--- DATA TO EXAMINE Enclosed Below ---

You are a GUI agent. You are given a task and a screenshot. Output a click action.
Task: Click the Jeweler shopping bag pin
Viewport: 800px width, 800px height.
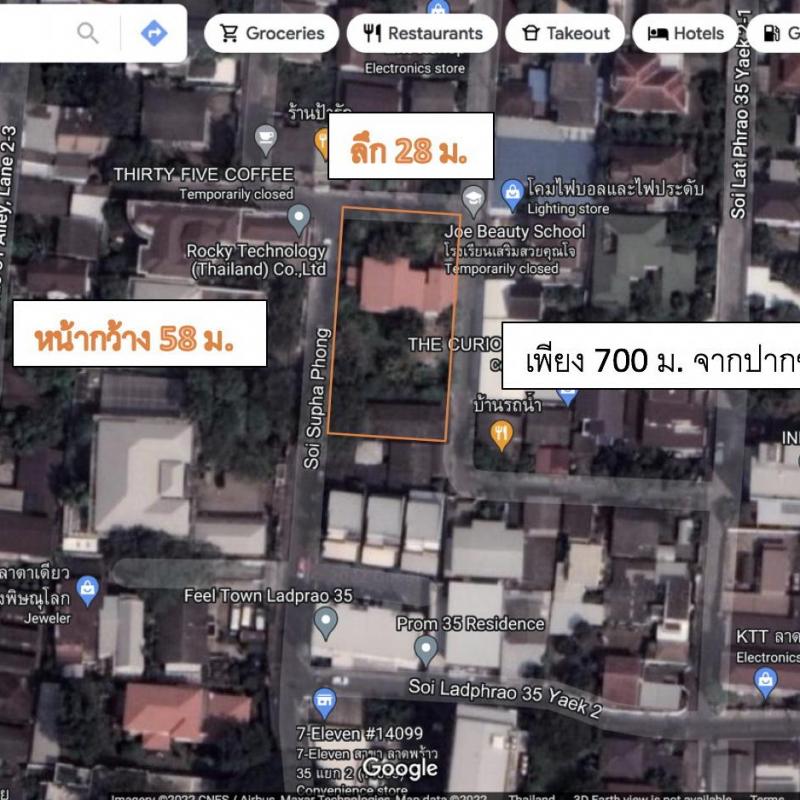87,590
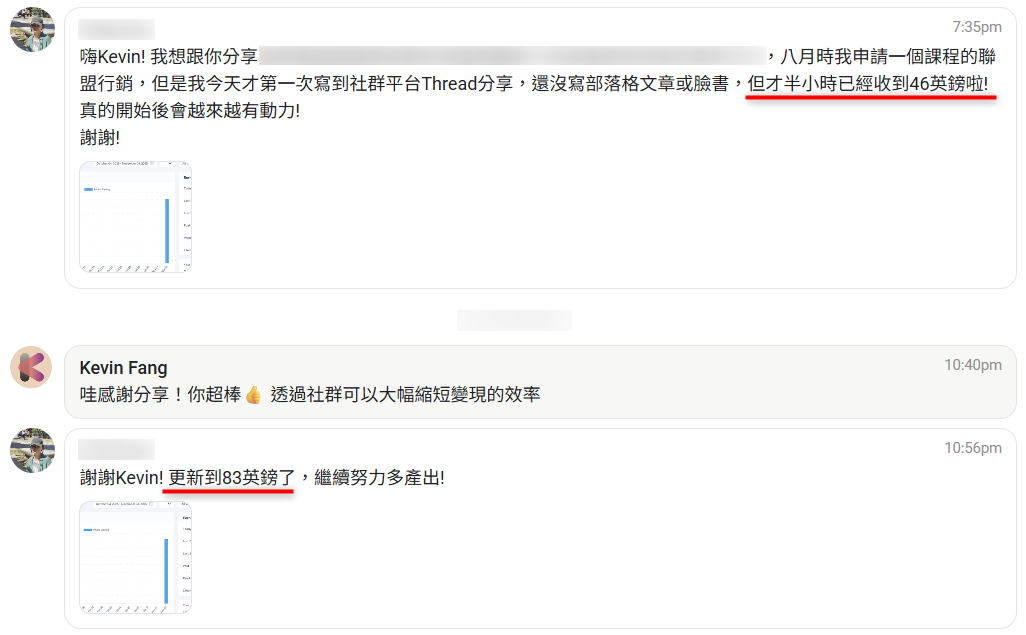
Task: Open sender avatar on 7:35pm message
Action: point(32,29)
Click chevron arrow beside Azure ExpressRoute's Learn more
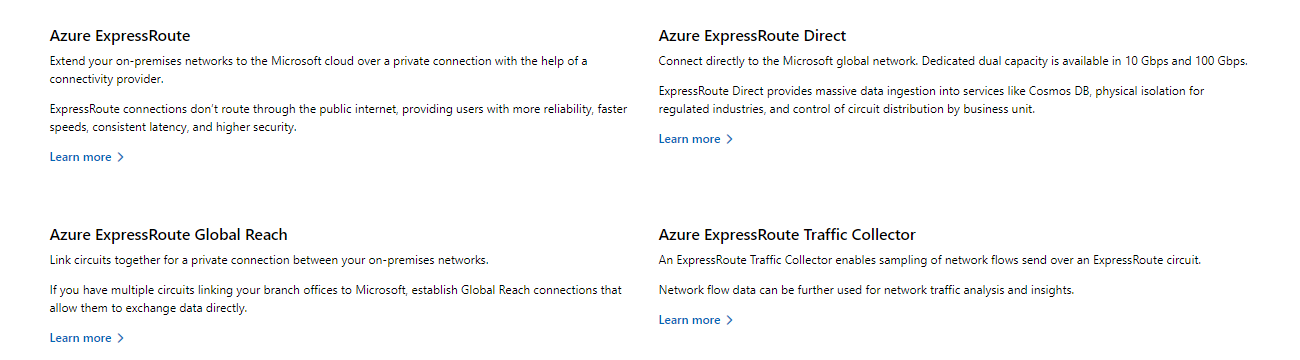 pos(121,157)
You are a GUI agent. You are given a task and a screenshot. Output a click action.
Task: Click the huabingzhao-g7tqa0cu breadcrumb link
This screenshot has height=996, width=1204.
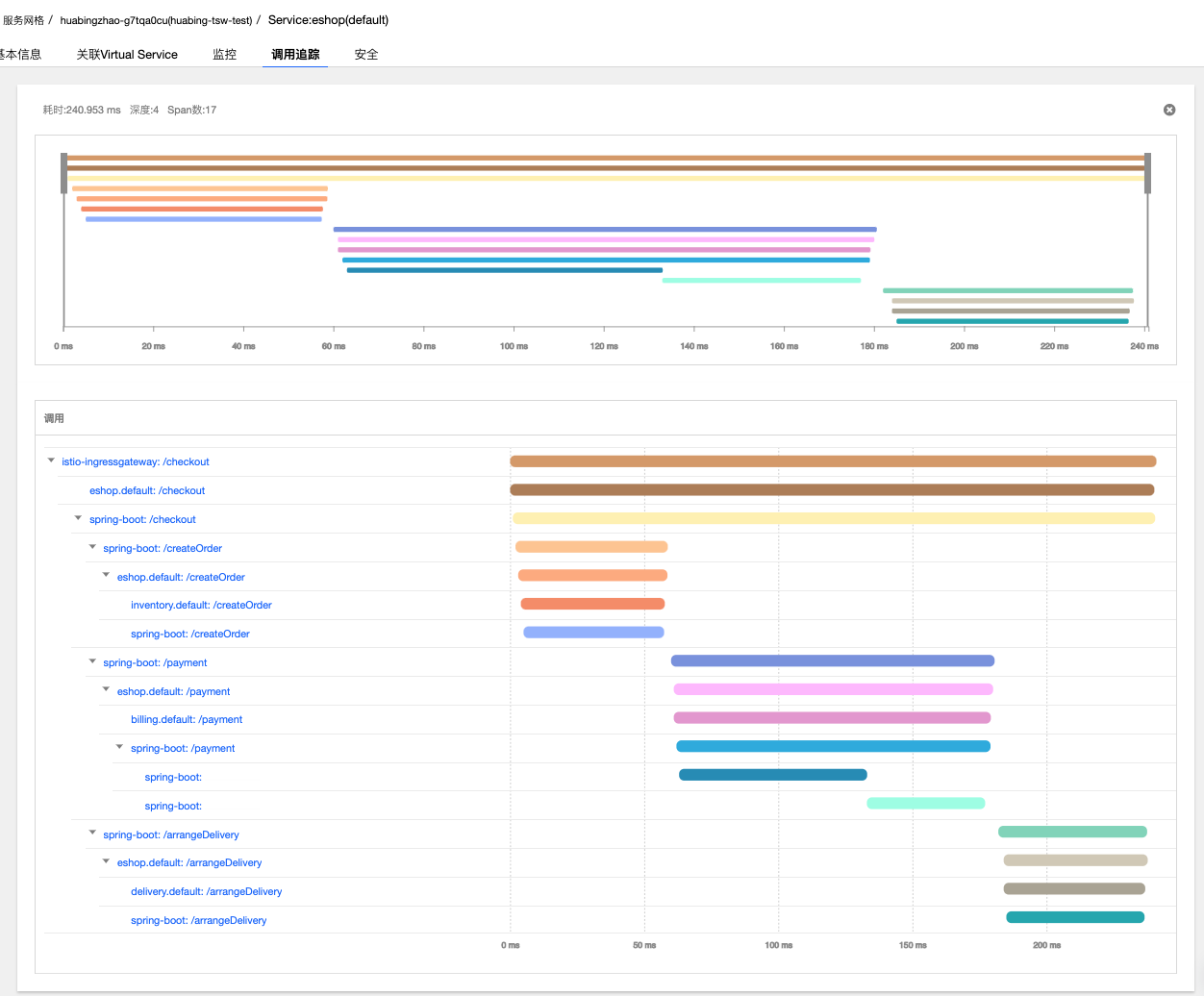pos(156,20)

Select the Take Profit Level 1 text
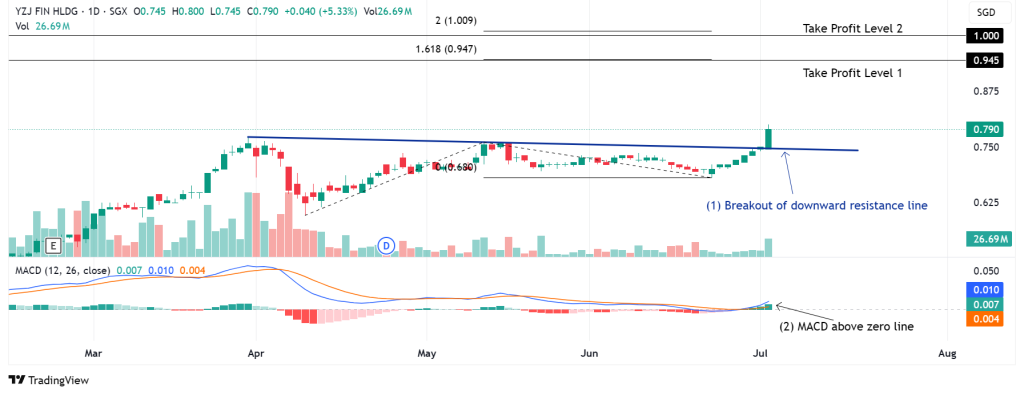point(852,73)
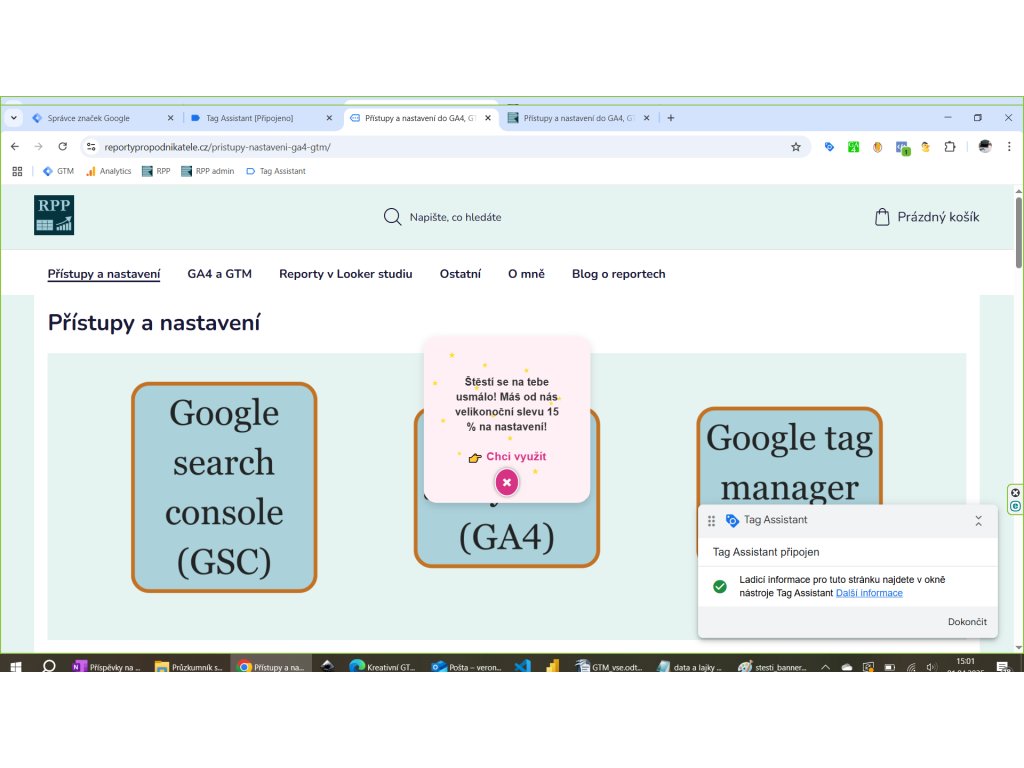The image size is (1024, 768).
Task: Open the Další informace link
Action: [x=869, y=593]
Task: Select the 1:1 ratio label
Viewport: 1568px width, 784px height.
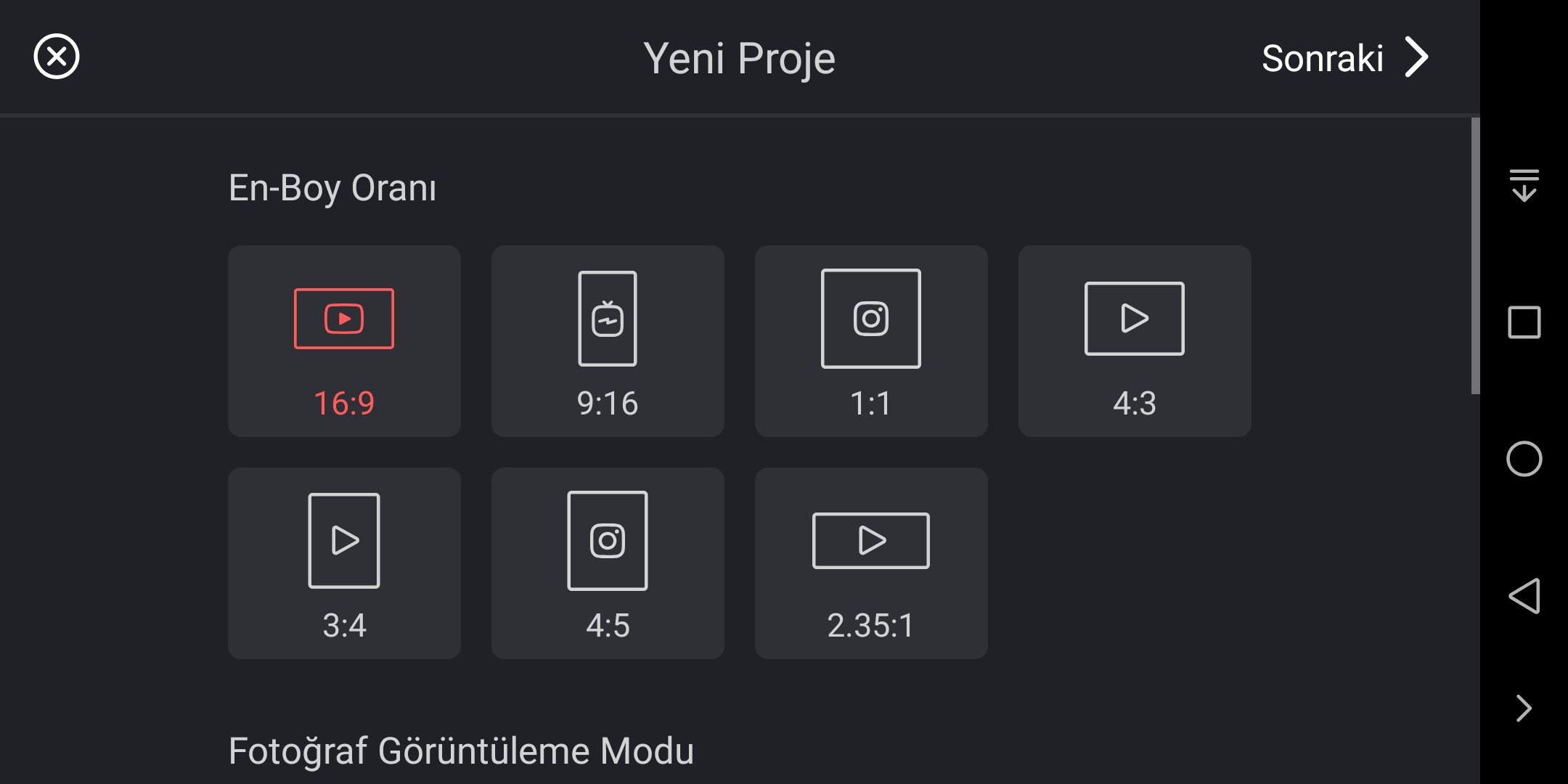Action: coord(871,404)
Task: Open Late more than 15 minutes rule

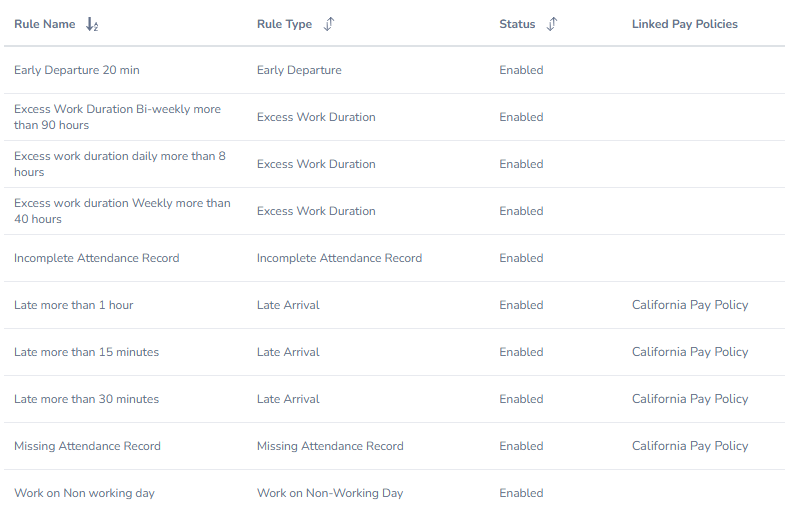Action: point(86,352)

--- End of Enclosed DATA TO EXAMINE ---

## [YOUR GOAL]
From the line with "Select the Take Profit Level 1 text" down to the last line of the entries above, set down every line exactly, apart from the pictures.

## [RESULT FOR THIS TASK]
Select the Take Profit Level 1 text
point(852,73)
The image size is (1024, 768).
Task: Open the Další informace link
Action: [x=869, y=593]
Task: Select the 1:1 ratio label
Viewport: 1568px width, 784px height.
Action: coord(871,404)
Task: Open Late more than 15 minutes rule

Action: point(86,352)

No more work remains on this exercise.